Budget de l'UE: le Parlement dénonce les chiffres biaisés des coupes post-Brexit

Budget de l'UE: le Parlement dénonce les chiffres biaisés des coupes post-Brexit
Des représentants du Parlement européen ont fustigé le manque de transparence de la Commission européenne sur ses propositions de budgets post-Brexit de l'UE

AFP, publié le mercredi 23 mai 2018 à 18h49

Des représentants du Parlement européen ont fustigé mercredi le manque de transparence de la Commission européenne sur ses propositions de budgets post-Brexit, jugeant qu'elle masquait la véritable ampleur des coupes envisagées dans les politiques agricole et de cohésion.

"La proposition de la Commission, c'est une jolie histoire mais ce n'est pas une histoire vraie", a lancé devant des journalistes l'eurodéputée socialiste Isabelle Thomas, co-rapporteure du Parlement européen sur le cadre budgétaire 2021-2027 de l'UE, avec le député Jan Olbrycht (PPE, droite).

"Nous ne sommes pas très satisfaits, notamment quand les chiffres ne reflètent pas le même tableau que ce qui a été présenté par la Commission", a dit ce dernier au sujet des annonces de l'exécutif européen début mai, qui a suggéré des réductions de 5% pour la Politique agricole commune (PAC) et de 7% pour la politique de cohésion, destinée aux régions les moins développées de l'Union.
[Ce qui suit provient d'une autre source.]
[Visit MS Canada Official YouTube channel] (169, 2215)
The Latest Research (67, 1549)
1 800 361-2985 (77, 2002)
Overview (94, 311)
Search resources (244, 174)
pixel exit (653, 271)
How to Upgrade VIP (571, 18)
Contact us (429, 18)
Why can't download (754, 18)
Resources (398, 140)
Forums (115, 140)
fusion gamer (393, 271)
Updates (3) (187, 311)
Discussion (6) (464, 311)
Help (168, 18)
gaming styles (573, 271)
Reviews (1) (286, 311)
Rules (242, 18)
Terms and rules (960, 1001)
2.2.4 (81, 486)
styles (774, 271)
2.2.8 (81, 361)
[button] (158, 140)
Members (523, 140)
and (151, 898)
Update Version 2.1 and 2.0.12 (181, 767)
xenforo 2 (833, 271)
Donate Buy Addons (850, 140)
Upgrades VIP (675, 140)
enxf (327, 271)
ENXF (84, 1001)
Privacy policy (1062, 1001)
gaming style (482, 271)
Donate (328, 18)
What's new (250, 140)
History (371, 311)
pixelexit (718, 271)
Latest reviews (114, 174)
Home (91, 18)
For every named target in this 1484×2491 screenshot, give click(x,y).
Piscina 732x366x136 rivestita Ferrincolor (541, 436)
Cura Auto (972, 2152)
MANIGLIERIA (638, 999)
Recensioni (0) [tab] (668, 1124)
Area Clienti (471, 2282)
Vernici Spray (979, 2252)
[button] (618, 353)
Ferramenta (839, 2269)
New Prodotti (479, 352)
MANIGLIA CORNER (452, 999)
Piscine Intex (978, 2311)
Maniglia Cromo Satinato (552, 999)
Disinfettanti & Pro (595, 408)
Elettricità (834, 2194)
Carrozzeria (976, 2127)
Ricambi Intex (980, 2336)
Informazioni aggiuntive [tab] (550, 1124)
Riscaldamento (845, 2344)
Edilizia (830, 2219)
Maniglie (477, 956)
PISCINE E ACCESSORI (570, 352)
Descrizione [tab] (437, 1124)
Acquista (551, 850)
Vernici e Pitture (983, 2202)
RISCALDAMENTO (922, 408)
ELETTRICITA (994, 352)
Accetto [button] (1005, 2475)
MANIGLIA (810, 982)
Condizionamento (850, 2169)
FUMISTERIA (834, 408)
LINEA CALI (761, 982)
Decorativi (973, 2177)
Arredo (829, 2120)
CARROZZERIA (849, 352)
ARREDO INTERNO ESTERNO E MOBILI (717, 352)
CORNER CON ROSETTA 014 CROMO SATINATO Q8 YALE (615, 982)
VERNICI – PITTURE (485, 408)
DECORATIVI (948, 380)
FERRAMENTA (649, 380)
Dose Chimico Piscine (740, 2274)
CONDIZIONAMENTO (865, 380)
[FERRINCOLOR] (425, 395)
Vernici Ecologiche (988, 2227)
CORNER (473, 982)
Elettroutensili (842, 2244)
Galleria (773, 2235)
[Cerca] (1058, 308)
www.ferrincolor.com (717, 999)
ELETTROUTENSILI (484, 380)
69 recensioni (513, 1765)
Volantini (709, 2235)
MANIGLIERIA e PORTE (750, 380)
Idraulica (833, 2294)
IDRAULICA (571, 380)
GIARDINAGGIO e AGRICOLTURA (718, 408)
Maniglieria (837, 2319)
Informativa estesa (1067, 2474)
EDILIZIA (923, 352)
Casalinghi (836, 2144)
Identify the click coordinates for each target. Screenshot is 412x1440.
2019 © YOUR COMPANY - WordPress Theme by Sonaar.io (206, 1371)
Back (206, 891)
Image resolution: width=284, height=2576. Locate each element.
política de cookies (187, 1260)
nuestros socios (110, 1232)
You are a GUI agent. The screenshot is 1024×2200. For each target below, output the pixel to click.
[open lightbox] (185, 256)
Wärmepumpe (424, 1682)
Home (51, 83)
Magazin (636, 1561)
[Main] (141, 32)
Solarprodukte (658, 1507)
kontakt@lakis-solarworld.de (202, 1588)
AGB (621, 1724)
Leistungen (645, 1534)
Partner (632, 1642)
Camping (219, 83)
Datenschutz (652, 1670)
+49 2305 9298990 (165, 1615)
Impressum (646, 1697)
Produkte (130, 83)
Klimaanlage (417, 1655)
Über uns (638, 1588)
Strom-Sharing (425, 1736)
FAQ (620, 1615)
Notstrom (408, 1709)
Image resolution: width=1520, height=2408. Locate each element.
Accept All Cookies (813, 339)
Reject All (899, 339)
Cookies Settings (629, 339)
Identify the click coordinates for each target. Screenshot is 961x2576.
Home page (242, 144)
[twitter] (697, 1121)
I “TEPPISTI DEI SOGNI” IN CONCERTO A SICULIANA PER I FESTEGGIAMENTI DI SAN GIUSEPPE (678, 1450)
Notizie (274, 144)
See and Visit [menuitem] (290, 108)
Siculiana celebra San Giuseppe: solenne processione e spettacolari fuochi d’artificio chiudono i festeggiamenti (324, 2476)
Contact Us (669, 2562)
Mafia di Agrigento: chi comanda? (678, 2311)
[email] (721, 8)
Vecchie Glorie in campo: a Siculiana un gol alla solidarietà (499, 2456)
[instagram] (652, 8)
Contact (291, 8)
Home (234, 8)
Ces propositions de coupes dans ces deux politiques emblématiques de l'Union, qui concentrent environ deux tiers du budget, ont provoqué de vives réactions des Etats membres. Et pourtant leur ampleur est bien supérieure à celle décrite par la Commission, selon l'analyse des services du Parlement européen.

Concernant l'agriculture, la réduction envisagée serait, selon le Parlement, de plus de 15%, incluant une baisse de plus de 10% pour les paiements directs aux agriculteurs et de plus de 25% dans les fonds consacrés au développement rural. Et la politique de cohésion serait, elle, réduite de 10% au total, "incluant une réduction de 45% au fonds de cohésion" destiné aux pays les moins développés, si on déduit la contribution actuelle du Royaume-Uni de la base de comparaison.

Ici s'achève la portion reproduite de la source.